Préparer son potager à partir d’une bonne observation de la nature !

L’hiver touche bientôt à sa fin et les jardiniers amateurs trépignent d’impatience avant se se jeter à corps perdu dans leur passion. Mais les étapes de préparation de son jardin et de son potager ne doivent pas pour autant être prises à la légère. La patience est une vertu, véritable alliée du jardinier !

Si l’on plante trop tôt, c’est la cata ! Mieux vaut prendre son temps et observer la nature ! D’ailleurs, l’observation de la nature est l’un des préceptes fondamentaux de la permaculture ! A quel moment est-ce le mieux, comment se préparer à un dernier « coup de froid »… Nombre de questions que l’on se pose tous !

Pas de semis trop tôt !

L’équipement du jardinier amateur varie beaucoup. Certains sont équipés de serres chauffantes avec lumières intégrées alors que d’autres constatent amèrement que leur garage atteint péniblement les 5° la nuit et est finalement peu éclairé… A partir d’avril, lorsque l’on peut sortir les semis toute la journée pour profiter des douceurs printanières et d’une bonne luminosité, c’est déjà mieux ! L’équipement a donc beaucoup d’importance et mieux on est équipé, plus on peut commencer tôt ses semis ! Quoi que… Lorsque les semis seront sortis de terre, ils vont vouloir être replantés et là, même chose, si c’est trop tôt… ça n’aura pas servi à grand chose ! A moins d’avoir une serre ! Et on en revient au même, l’équipement et l’argent que l’on pourra investir dans sa « passion » !
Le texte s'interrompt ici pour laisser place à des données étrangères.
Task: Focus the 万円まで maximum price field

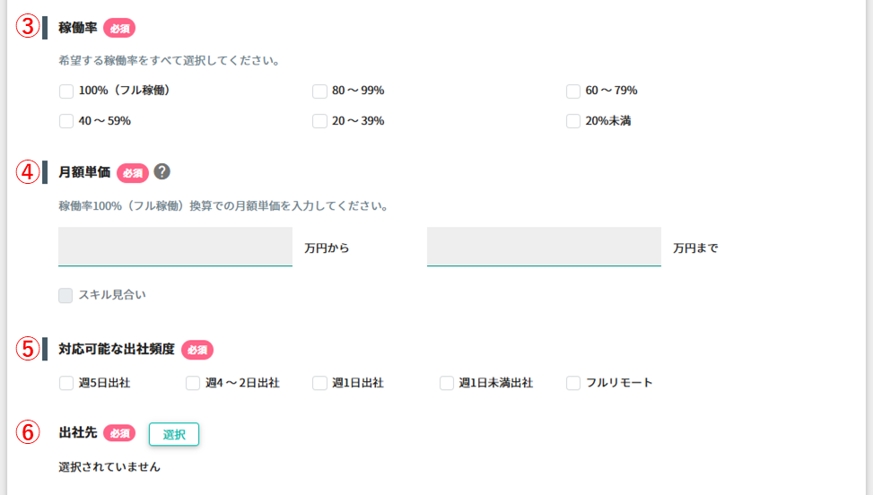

Pour autant, les « pauvres » ont régulièrement de nombreux succès. Et, pour cela, la patience est essentielle ! En godet récupérés avec de la terre de semis home-made faits en avril (souvent nettement plus nutritif, sans « cochonneries » et sans amoindrir les tourbières), simplement sortis le matin et rentrés le soir afin de profiter des douceurs printanière et de la lumière du jour, les semis sont souvent nettement mieux armés car plus résistants et plus forts. Car c’est bien là la différence : une bonne croissance des plants est souvent un gage d’efficacité et de productivité.

Alors, y-a-t’il une « guerre » entre ces 2 systèmes ? Non, pas pour autant. Il faut, en observant la nature, bien comprendre que chaque chose doit être faite en son temps, pas trop tôt mais cela reste une passion et l’on fait comme on peut !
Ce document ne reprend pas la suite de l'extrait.